WHAT TO WORK ON: Leaving out every picture, transcribe the lines from the line that contains "The width and" to the end of the entries below, both ends included.

Stored data:
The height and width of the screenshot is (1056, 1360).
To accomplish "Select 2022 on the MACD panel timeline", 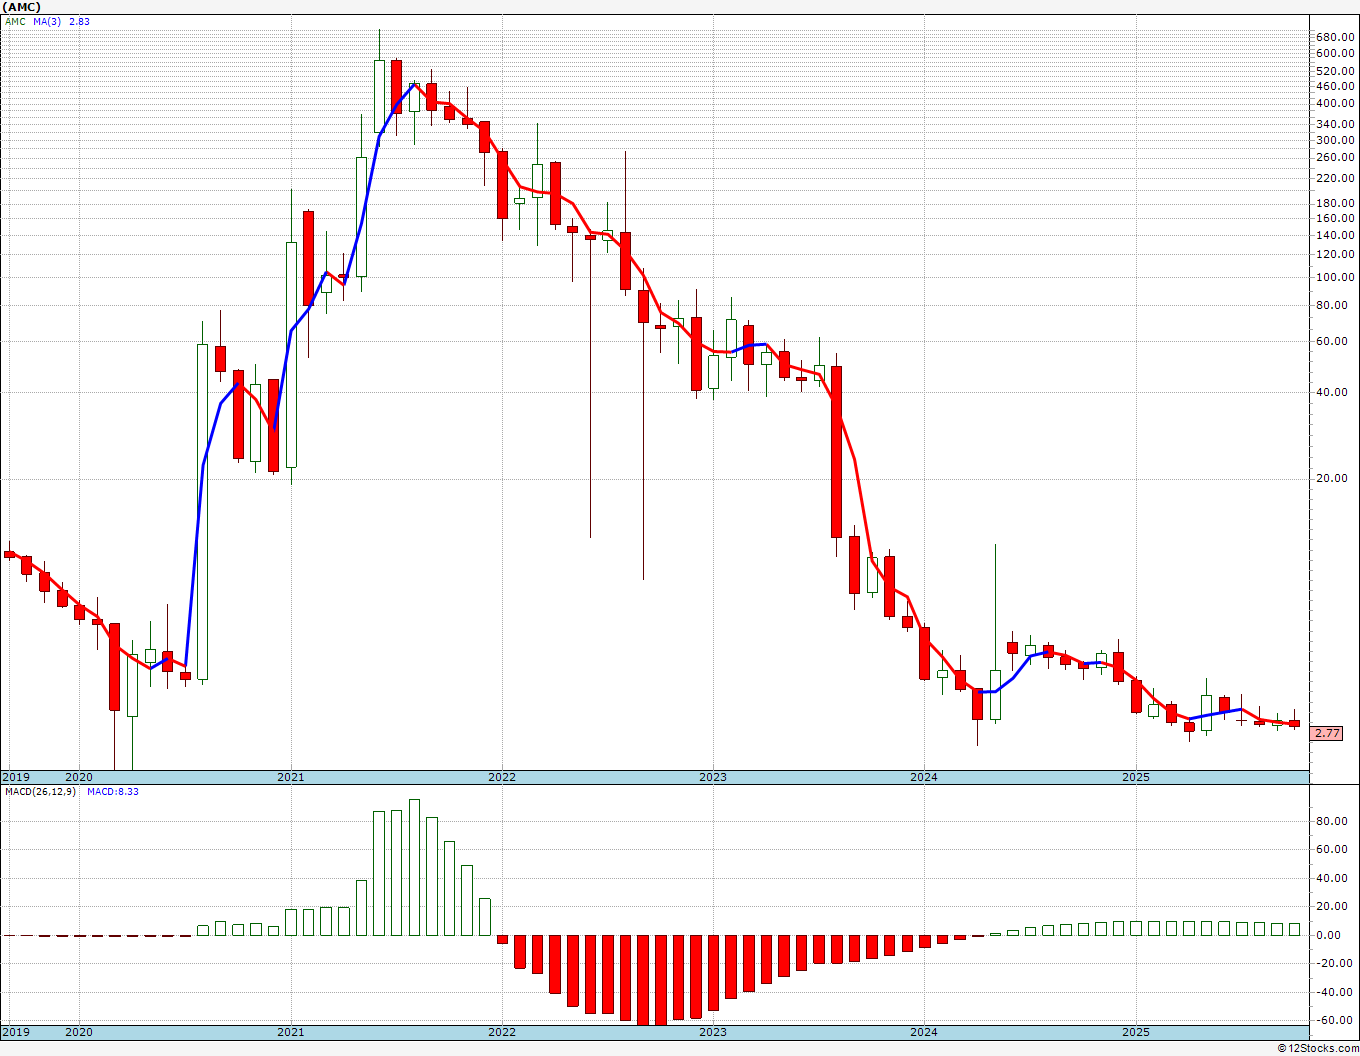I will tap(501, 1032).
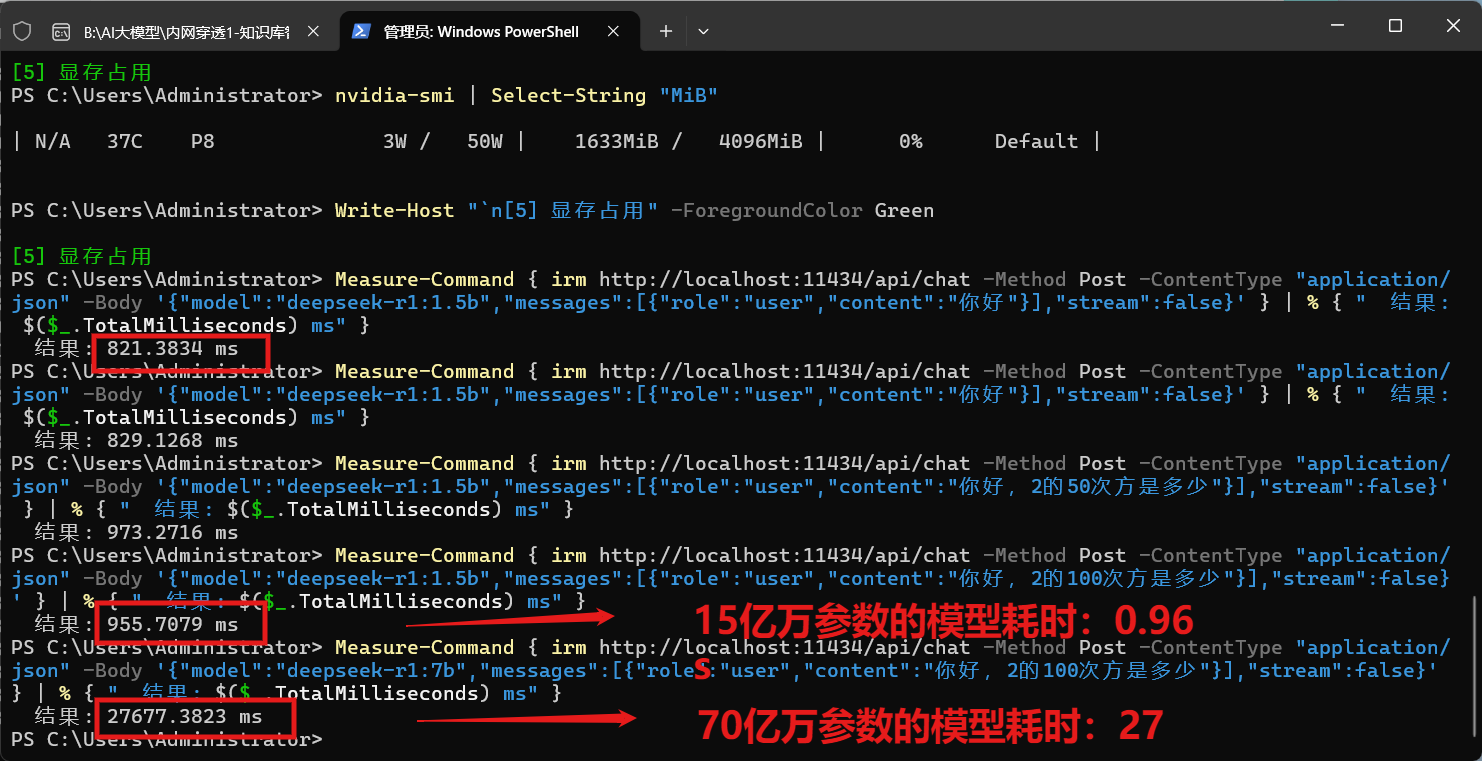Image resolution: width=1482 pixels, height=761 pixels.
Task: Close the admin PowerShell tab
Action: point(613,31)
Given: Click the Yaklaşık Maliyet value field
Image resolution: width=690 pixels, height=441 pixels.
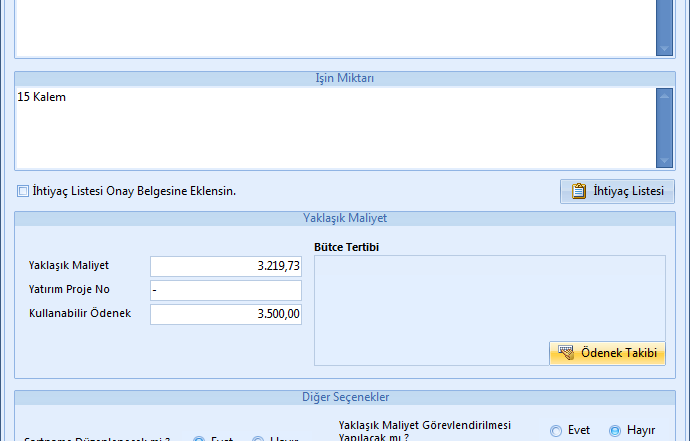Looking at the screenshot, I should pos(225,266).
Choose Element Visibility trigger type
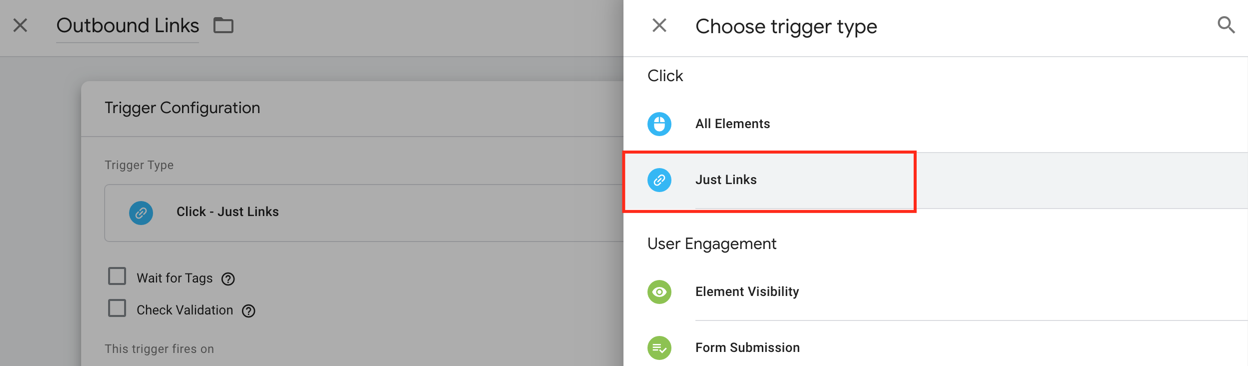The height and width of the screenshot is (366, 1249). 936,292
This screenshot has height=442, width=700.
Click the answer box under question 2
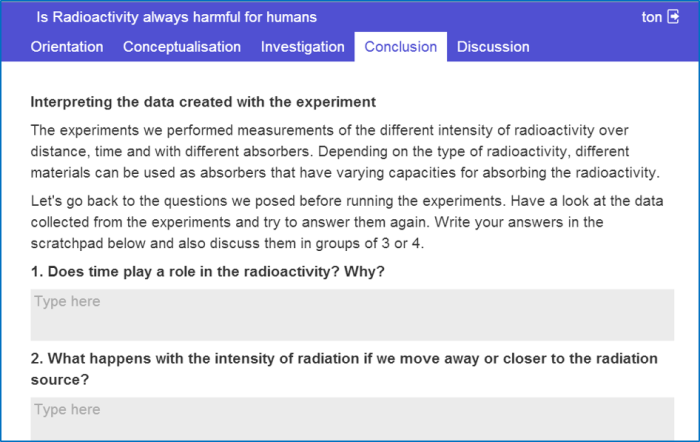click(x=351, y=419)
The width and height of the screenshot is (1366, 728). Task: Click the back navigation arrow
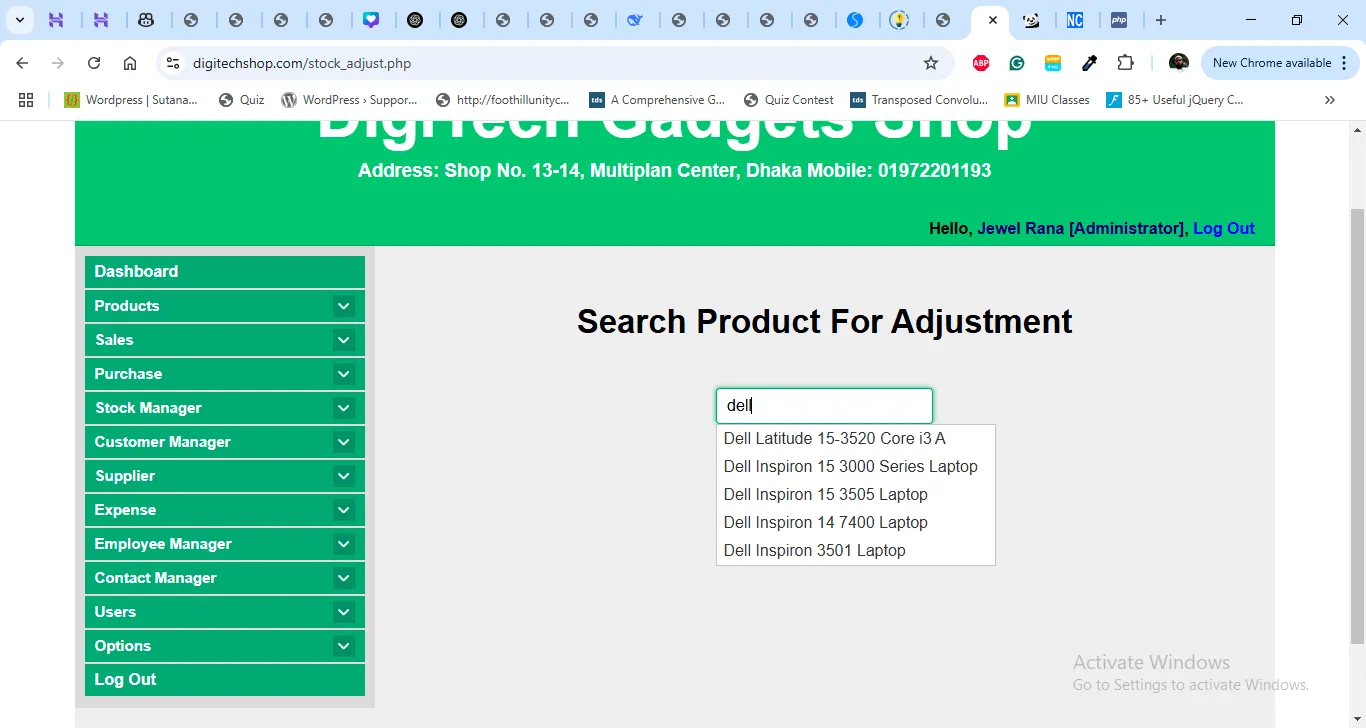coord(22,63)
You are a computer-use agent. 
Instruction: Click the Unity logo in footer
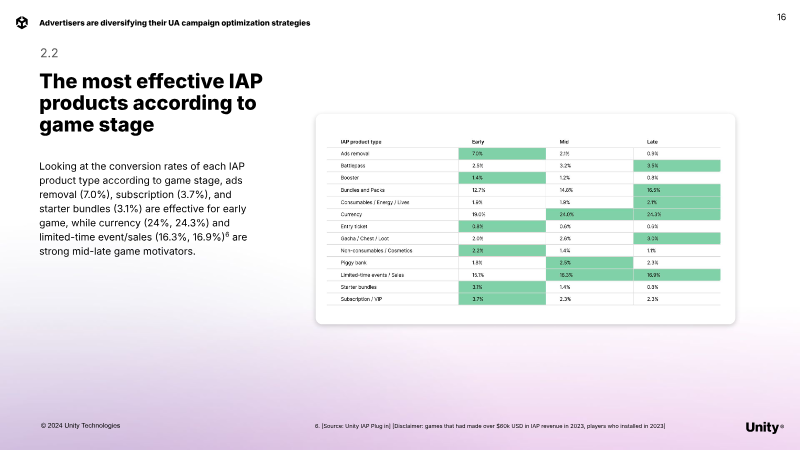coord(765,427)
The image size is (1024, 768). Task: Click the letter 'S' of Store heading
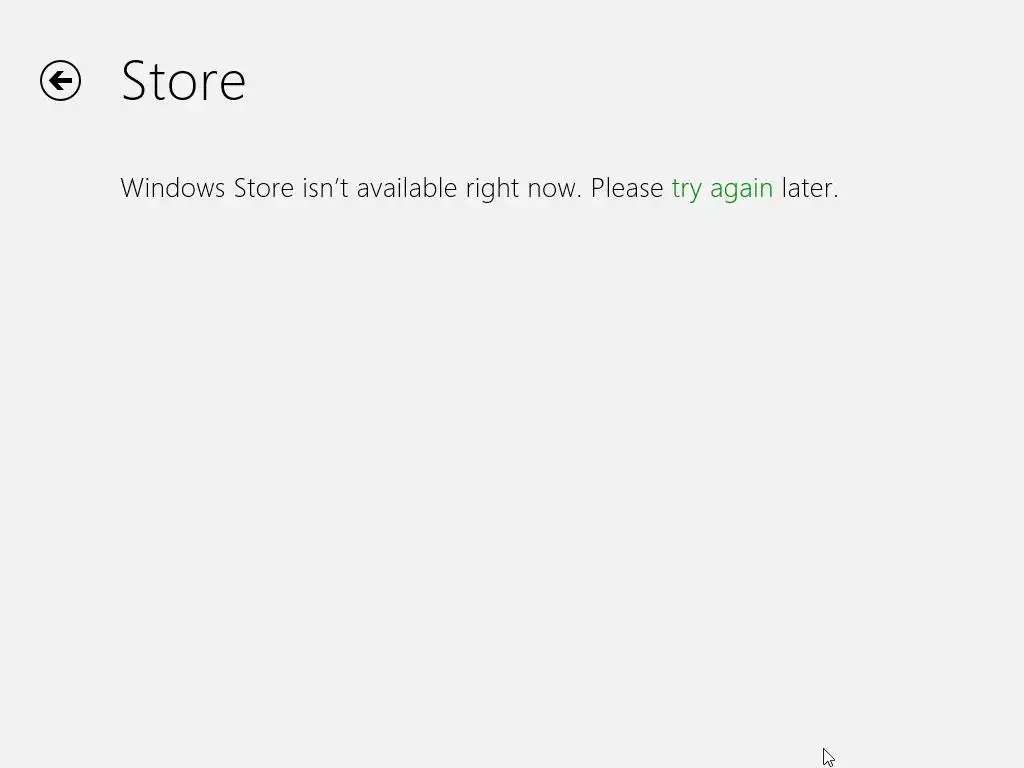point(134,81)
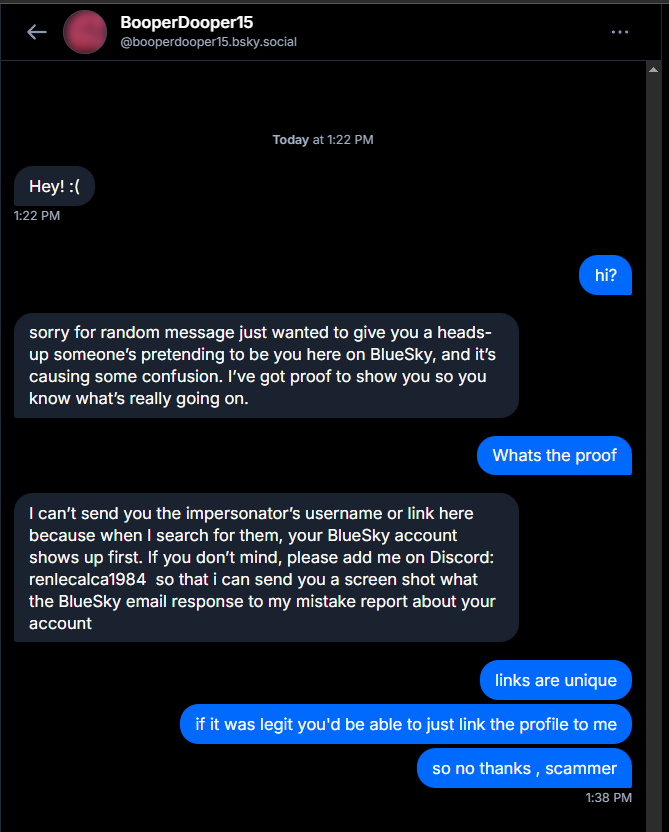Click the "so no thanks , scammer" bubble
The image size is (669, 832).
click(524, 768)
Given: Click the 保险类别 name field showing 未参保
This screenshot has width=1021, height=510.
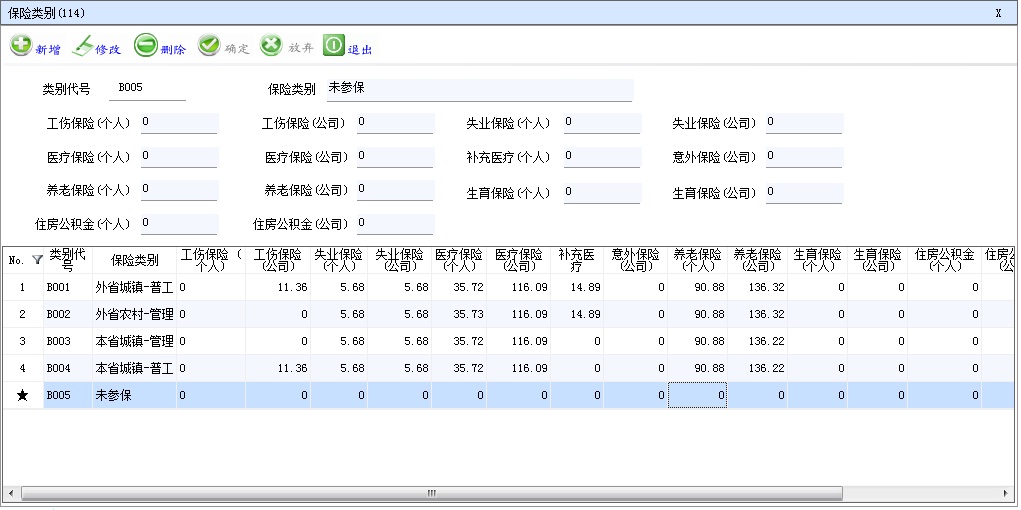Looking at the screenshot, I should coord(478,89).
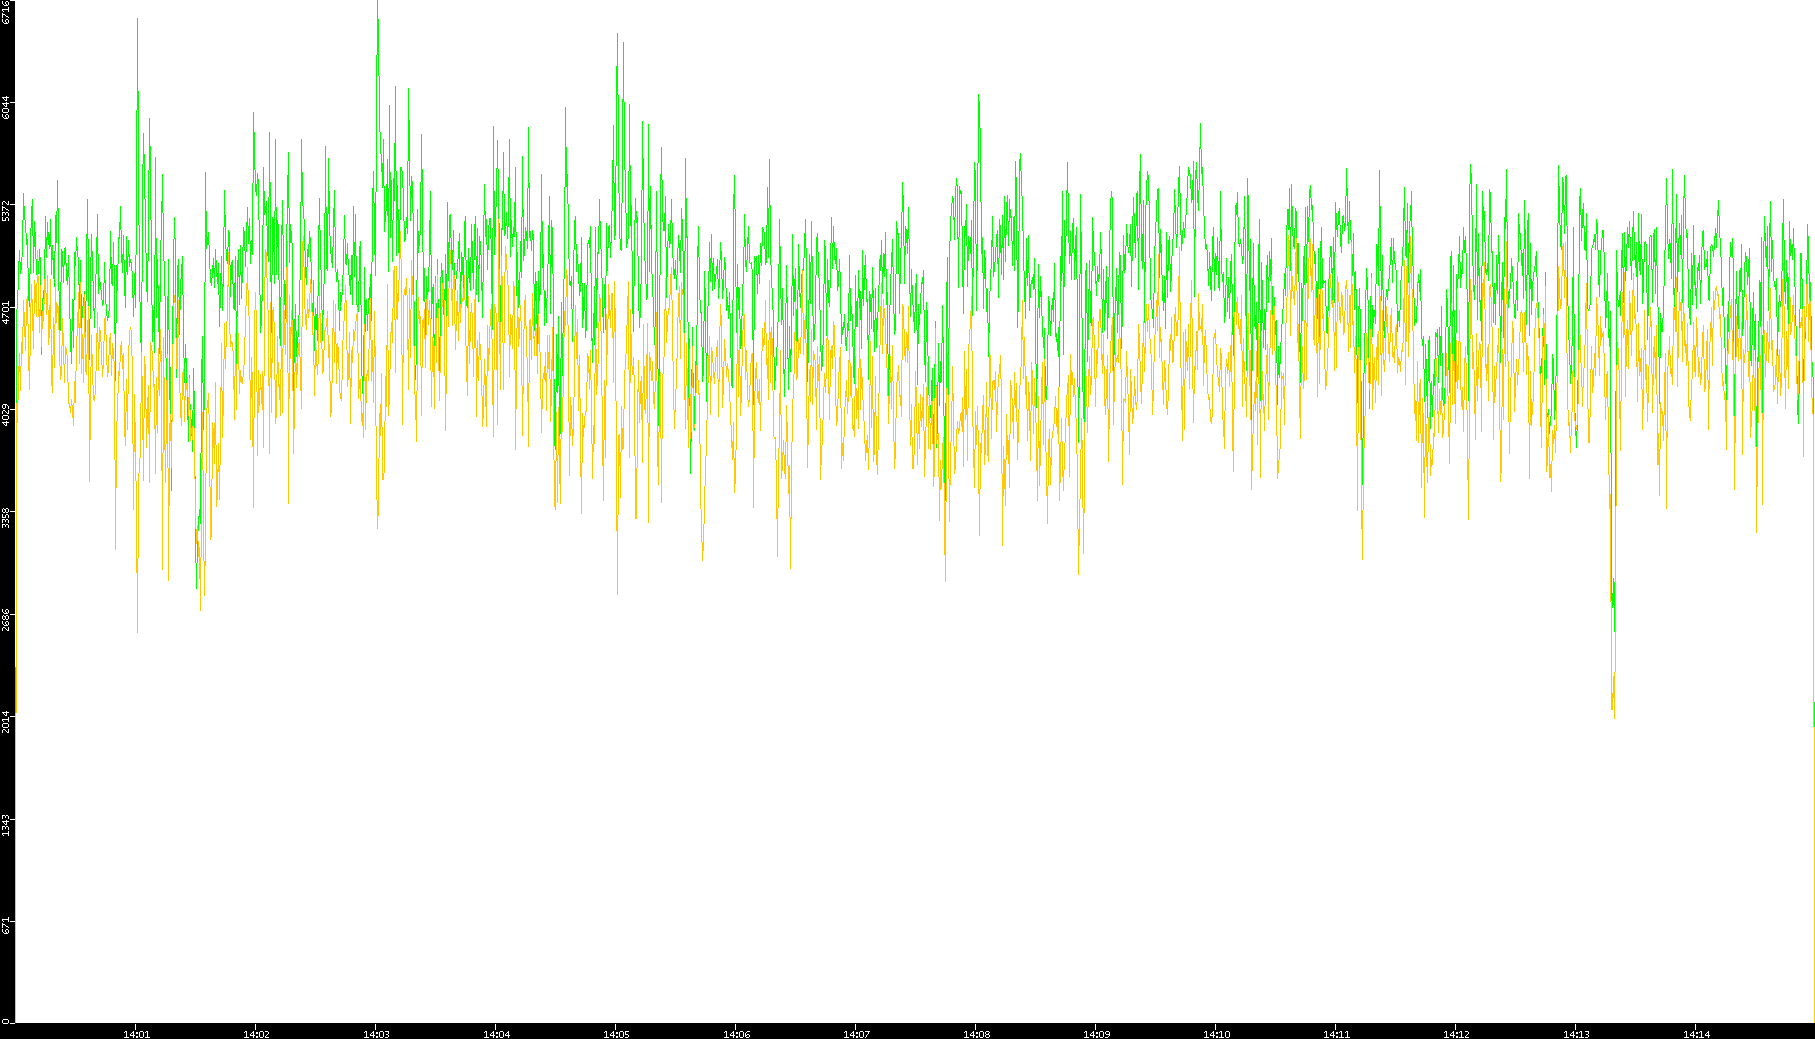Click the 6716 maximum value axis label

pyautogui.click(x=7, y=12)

RESPONSE TO THIS TASK:
The width and height of the screenshot is (1366, 728). Task: Click the back navigation arrow
coord(22,63)
You are a computer-use agent. 
Instruction: Click the Unity logo in footer
coord(765,427)
The image size is (1024, 768). Task: Click the letter 'S' of Store heading
point(134,81)
Click the "so no thanks , scammer" bubble
The image size is (669, 832).
click(524, 768)
Given: Click the 保险类别 name field showing 未参保
This screenshot has width=1021, height=510.
Looking at the screenshot, I should coord(478,89).
Click the 6716 maximum value axis label

pyautogui.click(x=7, y=12)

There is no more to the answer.